Fujitsu Develops Novel Technology To Automatically Assess Personal Data Privacy Risks

Accelerating sharing of de-identified data in accordance with Japan’s Amended Act on the Protection of Personal Information

Fujitsu Laboratories Ltd. today announced the development of a unique new technology to automatically assess the privacy risk of personal data. Under Japan’s Fujitsu LogoAmended Act on the Protection of Personal Information, which goes into effect in 2017, it will become permissible to provide third parties with personal data that has been processed to prevent the identification of a specific individual, or “de-identified,” even without the individual’s consent. Before providing de-identified data, the provider must first ensure it complies with guidelines and evaluate the risk that specific individuals could be recognized, which in cases outside Japan has led to experts spending many days in investigation.

This is why Fujitsu Laboratories developed novel technology to automatically evaluate the risk that an individual could be recognized from personal data. This technology enables data to be quickly and safely shared across multiple organizations, and can be expected to lead to improvements in the quality of products and services in a variety of fields, as well as to the resolution of social problems through co-creation between different industries.
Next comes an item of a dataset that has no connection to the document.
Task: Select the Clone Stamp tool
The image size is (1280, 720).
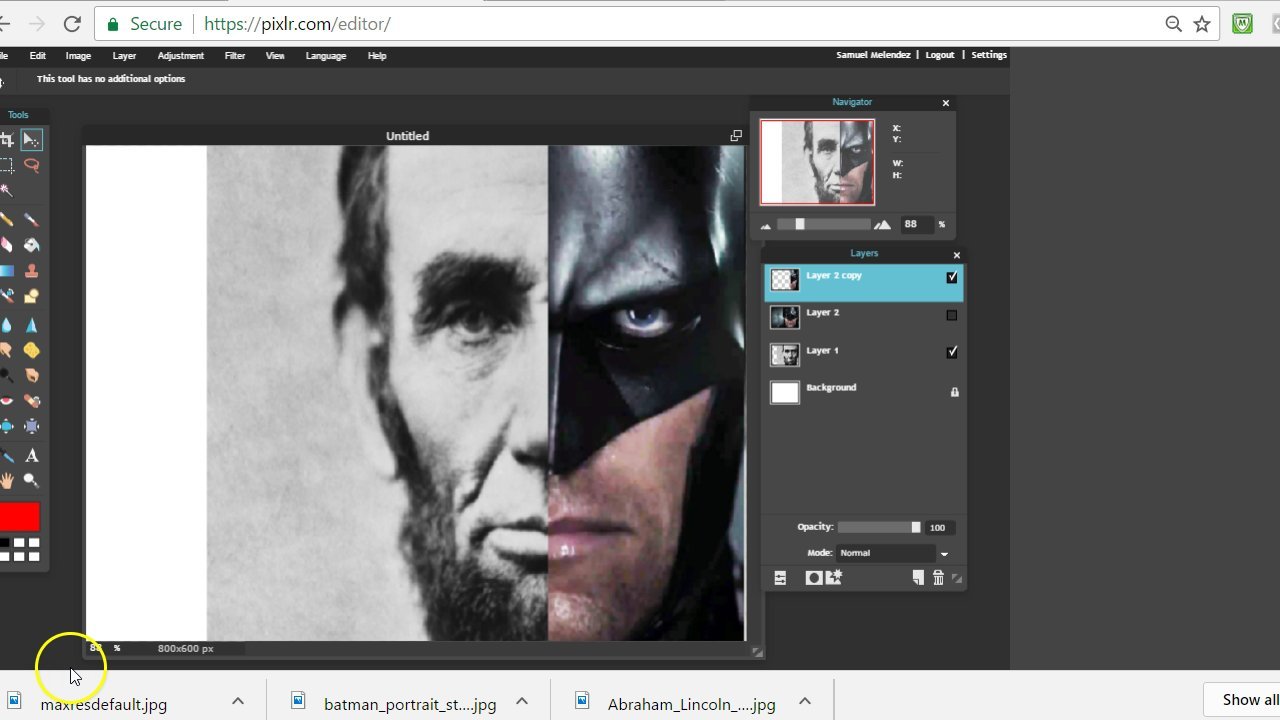Action: pyautogui.click(x=31, y=271)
Details of this technology have been announced at the Information Processing Society of Japan’s Computer Security Group (CSEC) meeting, held July 14-15 in Yamaguchi Prefecture.

Development Background

Under Japan’s Amended Act on the Protection of Personal Information, which goes into effect in 2017, it will become permissible to provide third parties with personal data that has been de-identified, even without the individual’s consent. This makes it possible to safely utilize data in different organizations, and is expected to lead to quality improvements in new products and services, with inter-organizational connections resolving societal problems and kick starting co-creation. There are a variety of methods for de-identification, which must be differentiated depending on the field and various guidelines.
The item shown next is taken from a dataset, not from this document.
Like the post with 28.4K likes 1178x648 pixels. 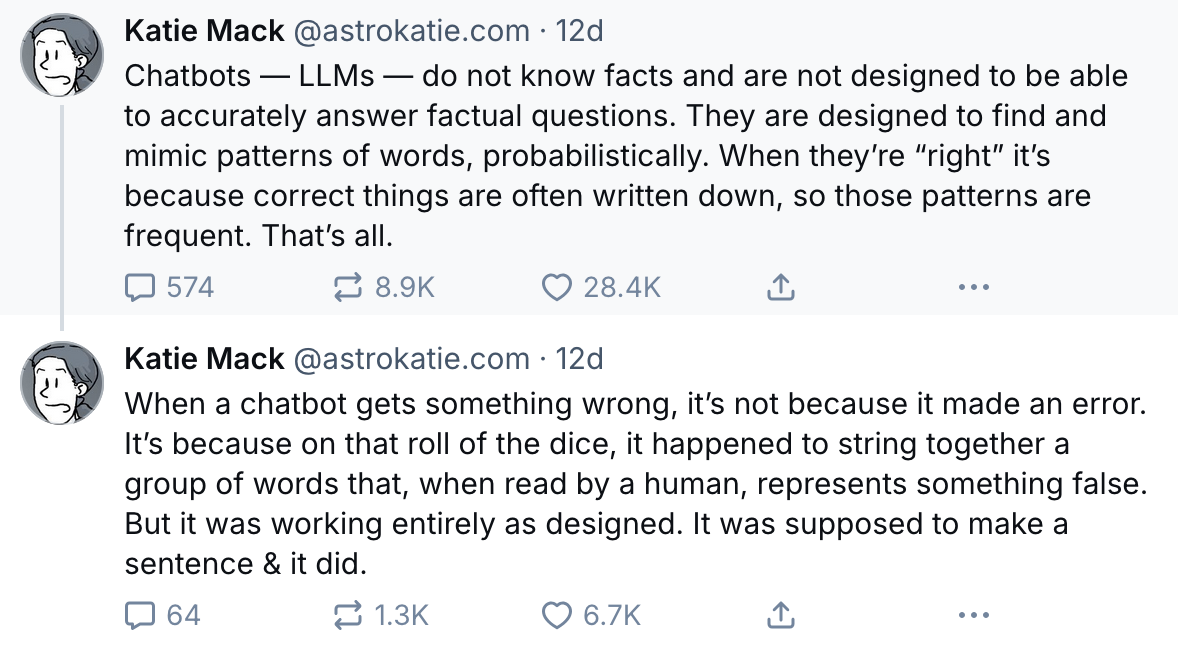[555, 288]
For example, it is conceivable that once guidelines, based on the Amended Act on the Protection of Personal Information, are established for the healthcare field, data, such as examination results held by healthcare institutions, will be de-identified and used by research institutions or pharmaceutical companies (Figure 1). For this reason, Fujitsu Laboratories developed de-identification technology focused on “k-anonymization,” which is a technology to process information so that a minimum of k people possess the same attribute. Fujitsu Laboratories has been moving forward on research to apply the technology to healthcare and other fields.

Issues

Providers of personal data must be prepared for the risks associated with de-identification processing, such as checking whether or not they have met the guidelines for each industry, or if privacy could be violated from the de-identified data. It is not easy, however, for data providers to evaluate the risk that an individual could be identified from de-identified data and to take countermeasures, so evaluation and confirmation were previously left to experts, and the time required became an issue. There are reports, for example, of cases where healthcare institutions outside Japan de-identified data they held for use in medical research, and the process took more than half a year.
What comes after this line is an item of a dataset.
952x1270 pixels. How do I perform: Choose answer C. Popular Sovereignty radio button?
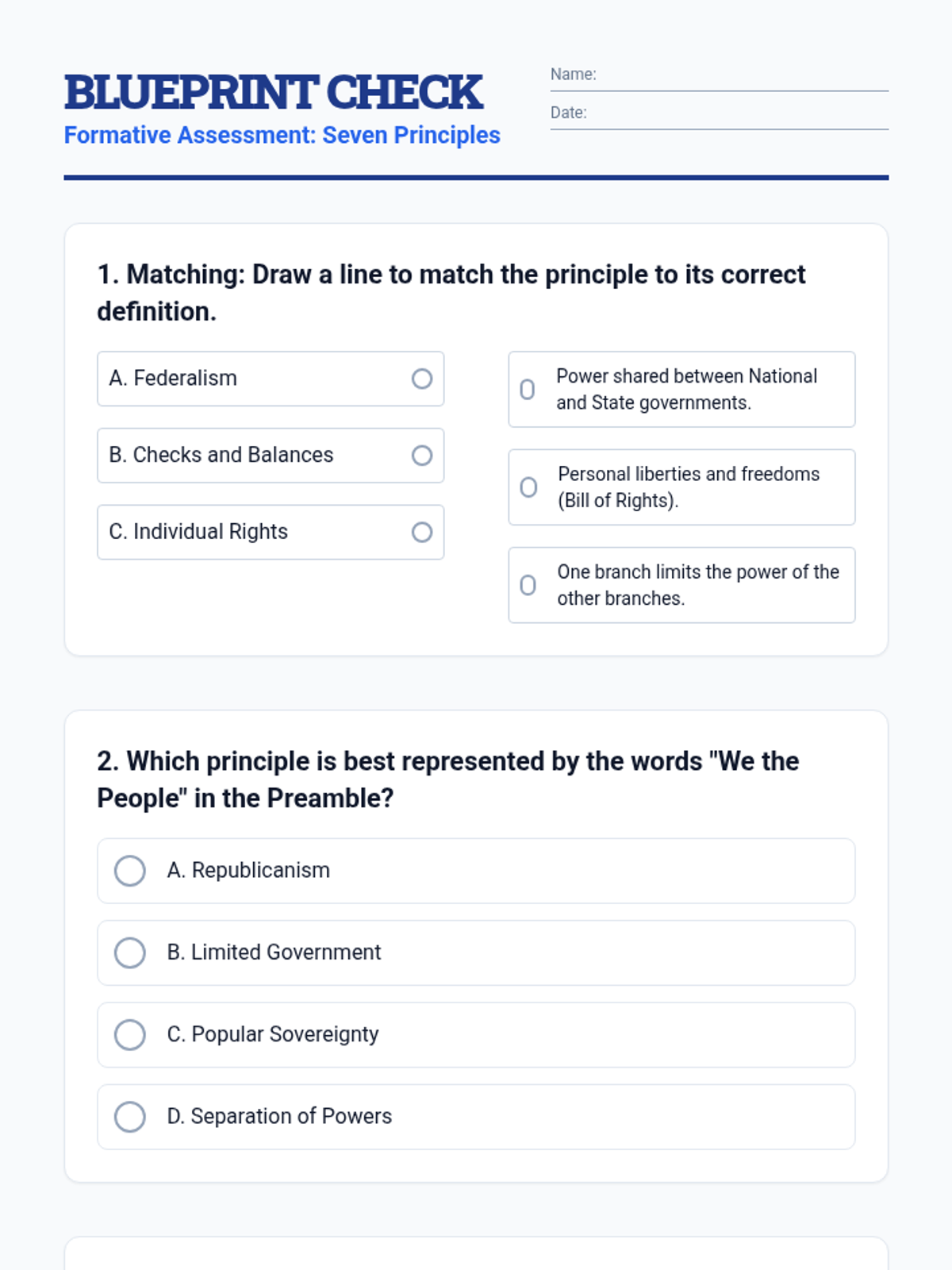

For these reasons, Fujitsu Laboratories decided that, in order to quickly evaluate the risk that an individual might become known from de-identified data and take countermeasures, it is important to analyze the attributes that make it easiest for an individual to be identified, and then apply appropriate de-identification methods. Because it is possible, however, to identify an individual from the combination of multiple attributes (such as gender, telephone number, address) (Figure 2), the calculation of the combinations of attributes that make it easiest to identify individuals became so large that searching in a realistic amount of time became difficult.